Open-label Study of the Safety and Activity of Oprozomib in Patients With Hematologic Malignancies

INCLUSION CRITERIA:

Phase 1b

- Histologically confirmed diagnosis of a hematologic malignancy, excluding patients
with acute leukemia or MDS.

- Relapsed after standard therapy for their malignancy and considered to be an
appropriate candidate for a Phase 1 clinical study by their treating physician.

Phase 2

- Multiple myeloma with measurable disease

- Waldenström macroglobulinemia with symptomatic relapse

- Eastern Cooperative Oncology Group (ECOG) Performance Status 0-2.

Ethical/Other

- Patients must sign a written informed consent form in accordance with federal, local,
and institutional guidelines.

- Female patients of childbearing potential must have a negative serum or urine
pregnancy test and agree to use effective contraception. Male patients must use an
effective barrier method of contraception.

EXCLUSION CRITERIA:

- Chemotherapy with approved or investigational anticancer therapeutics, including
steroid therapy intended to treat underlying malignancy, within 3 weeks prior to first
dose or 6 weeks for antibody therapy.

- Radiation therapy within 3 weeks prior to first dose. Radioimmunotherapy within 8
weeks prior to first dose. Localized radiation therapy within 1 week prior to first
dose.

- Immunotherapy within 3 weeks prior to first dose (except for antibody therapy, where 6
weeks is required).

- Prior stem cell transplant (SCT) therapy (autologous SCT within the prior 8 weeks;
allogeneic SCT within the prior 16 weeks). Patients with prior allogeneic SCT should
not have evidence of moderate-to-severe graft-vs-host disease (GvHD; as defined in
Filipovich 2005).

- Evidence of central nervous system (CNS) lymphoma.

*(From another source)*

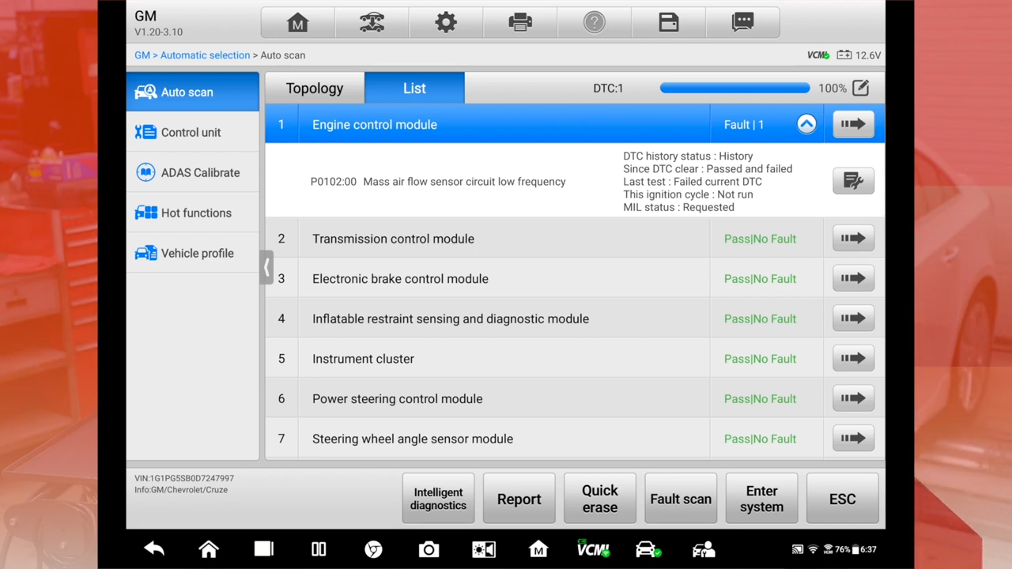The image size is (1012, 569).
Task: Open the diagnostics Home screen icon
Action: (x=297, y=22)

- Prior treatment with carfilzomib unless in the phase 2.

- Major surgery within 3 weeks prior to first dose.

- Symptomatic Congestive heart failure, ischemia, conduction abnormalities, or
myocardial infarction within 6 months.

- Acute active infection requiring systemic antibiotics, antivirals, or antifungals.

- Known or suspected human immunodeficiency virus (HIV) infection or patients who are
HIV seropositive.

- Active hepatitis A, B, or C infection.

- Significant neuropathy (Grade 3, Grade 4, or Grade 2 with pain) at the time of the
first dose.

- Patients with pleural effusions requiring routine thoracentesis or ascites requiring
routine paracentesis.

- History of previous clinically significant GI bleed in the last 6 months prior to
first dose.

- Female patients who are pregnant or lactating.